Monday, May 21, 2012

Social engineering doesn't work on pigeons.

I have some uninvited houseguests -- The feathered, cooing kind -- bunking down in the eavestroughs and soffits on the south side of My home.  The eaves are slated for repairs this year, but in the meantime I'm trying to figure out how to evict these dulcet-toned squatters without resorting to something drastic and/or lethal.

So, as I am the kind of Goddess who thinks pigeons would be Real Cute If Only They Weren't So Messy and Destructive, I'm trying the holistic approach.

To wit:  How do I, Astreja K., go about convincing a clan of pigeons that the eaves of My house are not a good place to raise their young?

Well, the obvious answer (to Me, anyway) was "Try to sound like something that eats pigeons."

So I started out by making skittery noises up and down the wall with a pair of rubber gloves, trying to evoke images of a really, really hungry rodent that eats pigeon eggs in mass quantities.

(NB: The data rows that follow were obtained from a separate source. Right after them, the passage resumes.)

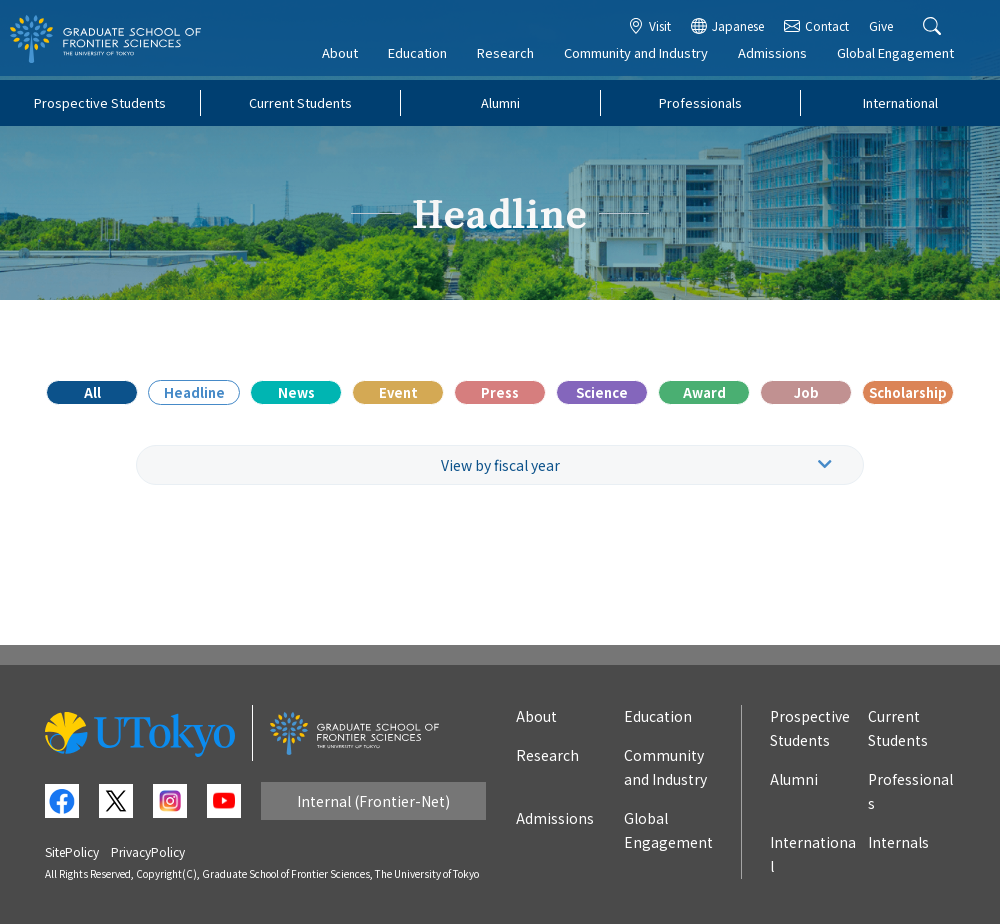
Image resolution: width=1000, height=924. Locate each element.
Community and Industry (642, 56)
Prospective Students (100, 102)
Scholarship (908, 392)
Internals (898, 842)
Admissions (778, 56)
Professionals (700, 102)
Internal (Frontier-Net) (373, 801)
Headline (194, 392)
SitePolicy (72, 851)
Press (500, 392)
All (92, 392)
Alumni (500, 102)
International (900, 102)
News (296, 392)
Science (602, 392)
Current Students (300, 102)
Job (806, 392)
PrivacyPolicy (148, 851)
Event (398, 392)
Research (511, 56)
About (346, 56)
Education (423, 56)
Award (704, 392)
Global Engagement (901, 56)
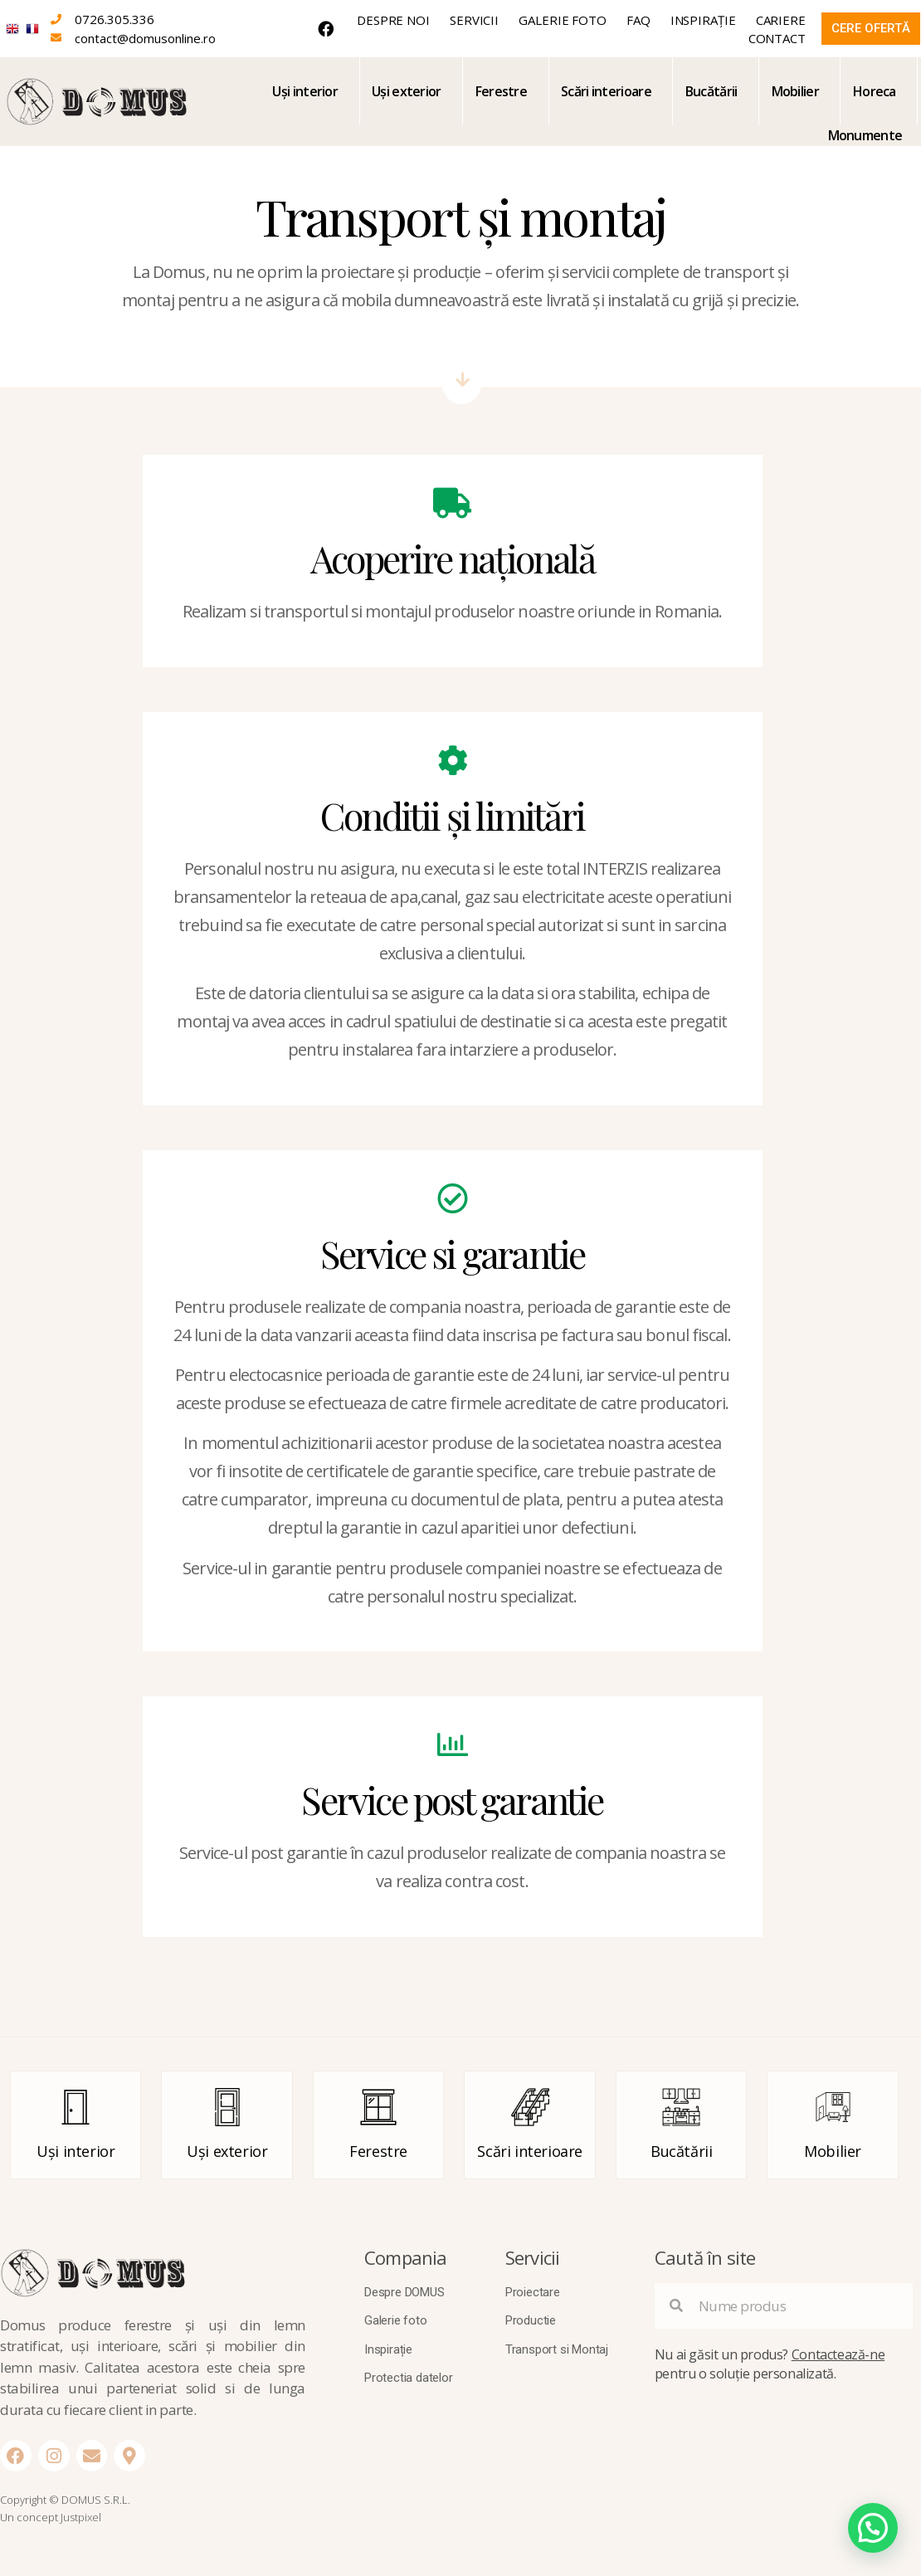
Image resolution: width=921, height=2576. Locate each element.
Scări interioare (606, 91)
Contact (777, 38)
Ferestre (501, 91)
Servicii (474, 20)
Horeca (874, 91)
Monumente (865, 135)
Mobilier (795, 91)
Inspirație (703, 20)
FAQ (638, 20)
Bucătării (711, 91)
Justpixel (81, 2517)
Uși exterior (406, 91)
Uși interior (305, 91)
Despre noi (393, 20)
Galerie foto (563, 20)
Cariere (781, 20)
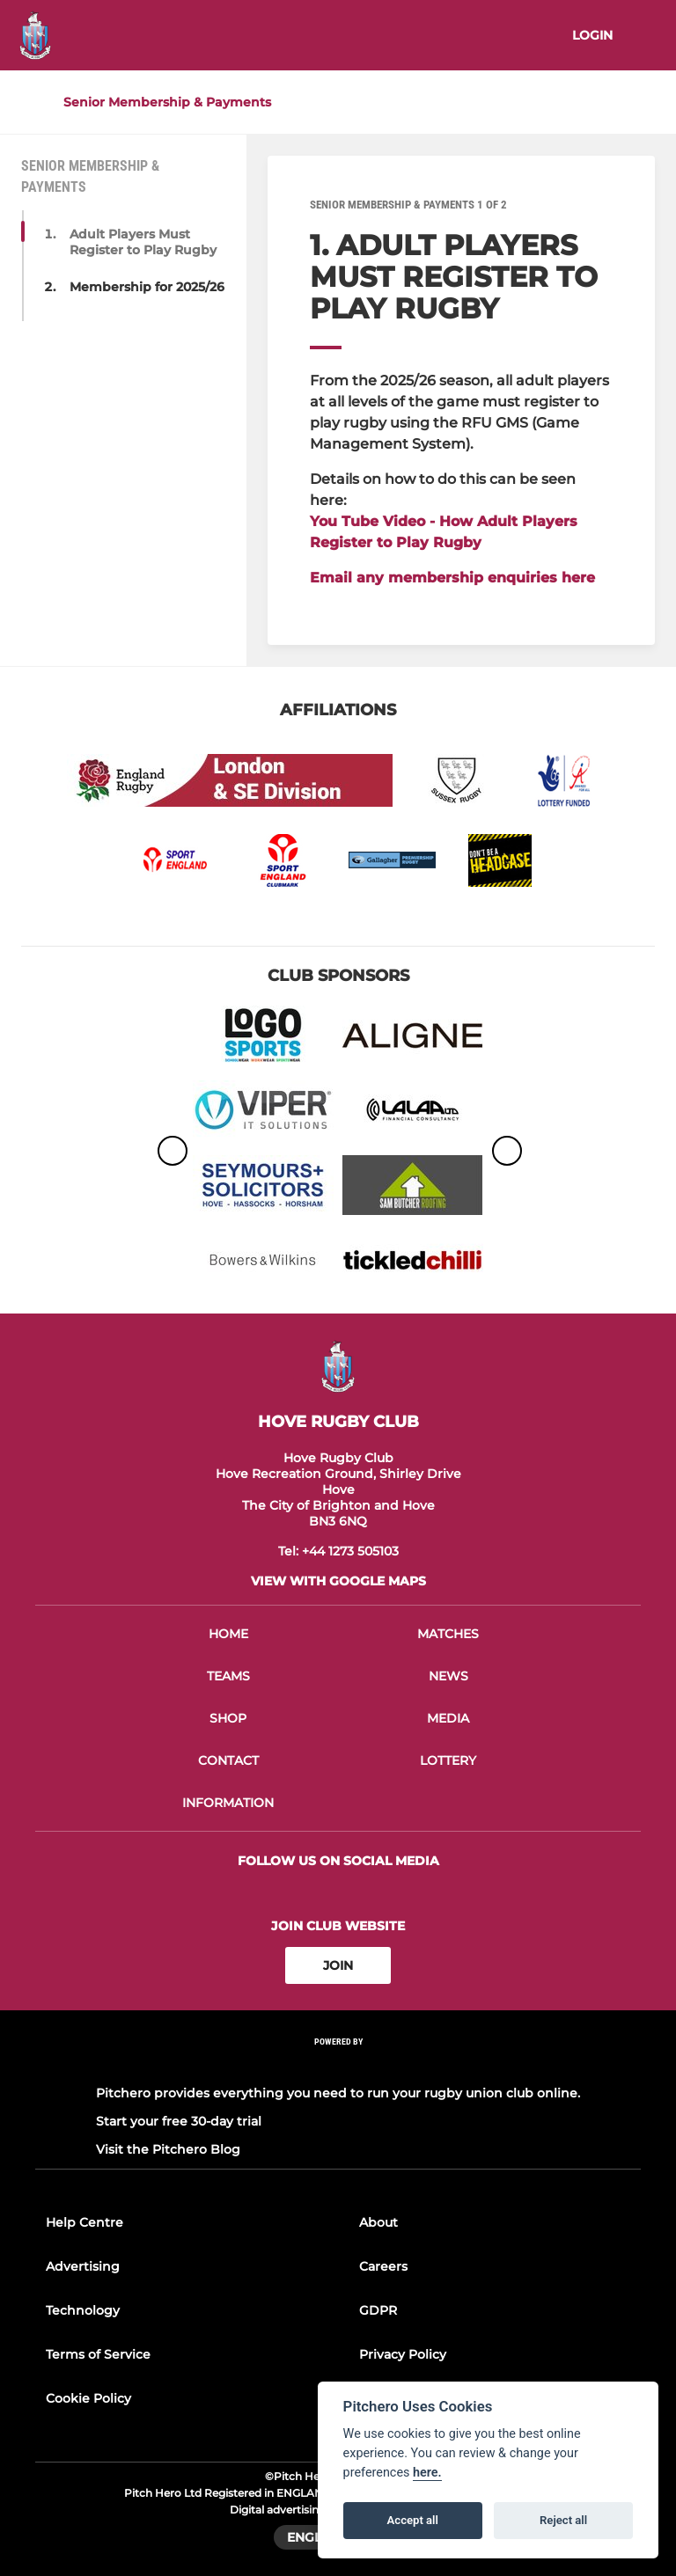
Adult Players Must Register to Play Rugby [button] (143, 242)
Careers (383, 2266)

That shut the pigeons up for, oh, maybe 30 seconds.

Then I remembered that pigeons allegedly have an aversion to owls, and occasionally to plastic scare owls.  Rather than installing an owl-shaped hunk of plastic on the roof, I gave a hoot or two to see what would happen.

The pigeons quieted down; then I heard them muttering to one another:

"'Zat an owl?"

"Nah; it's that weird lady who stands on the back stairs at midnight and yells "Kittens!  Greyscale!  Waaaalter!"

I think they're on to Me.  But I'm not ready to dial 1-800-DED-BOID just yet.